┌────────

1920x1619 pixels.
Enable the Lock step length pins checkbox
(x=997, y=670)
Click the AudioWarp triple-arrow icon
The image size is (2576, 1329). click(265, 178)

└────────

The problem: Return the listing exactly as it was given to you, with every line intact.

Answer section:
1920x1619 pixels.
Enable the Lock step length pins checkbox
(x=997, y=670)
Click the AudioWarp triple-arrow icon
The image size is (2576, 1329). click(265, 178)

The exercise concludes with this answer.